Çin, Uygur politikasında Atatürk’ü örnek alıyor
Çin’in Sincian Uygur Özerk Bölgesi’nde ‘Yeniden Eğitim’ programını yürüten üst düzey Çinli yetkili, Çin’deki gericilik ile mücadele konusunu Aydınlık’a anlattı
Sincian Uygur Özerk Bölgesi’nin başkenti Urumçi’ye ilk kez 2004 yılında gittim. İşçi Partisi (şimdiki Vatan Partisi) heyeti üyesiydim. Genel Başkanımız Doğu Perinçek ile Urumçi’de, İstanbul’daki Kapalı Çarşı örnek alınarak inşa edilmiş “Da Bazar / Büyük Çarşı”yı, ev sahibi Çin Komünist Partisi yöneticileriyle birlikte gezip, alışveriş yapmıştık.
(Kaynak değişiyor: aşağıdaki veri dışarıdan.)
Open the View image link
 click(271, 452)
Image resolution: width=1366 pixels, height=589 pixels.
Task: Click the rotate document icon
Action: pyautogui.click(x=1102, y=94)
Çoğunluğu Uygur dükkan sahiplerinin oluşturduğu Çarşı’daki zenginlik, hareket ve Türkçe alışveriş yapabilme imkanı hepimizi hayran bırakmıştı. 2004’te “Da Bazar”da başı örtülü bir tek bile kadın yoktu. Uygur hanım tezgahtarlar ya da dükkan sahipleri, aydınlık bakışları ve güler yüzleriyle ev sahipliği yapmak için adeta çırpınıyorlardı.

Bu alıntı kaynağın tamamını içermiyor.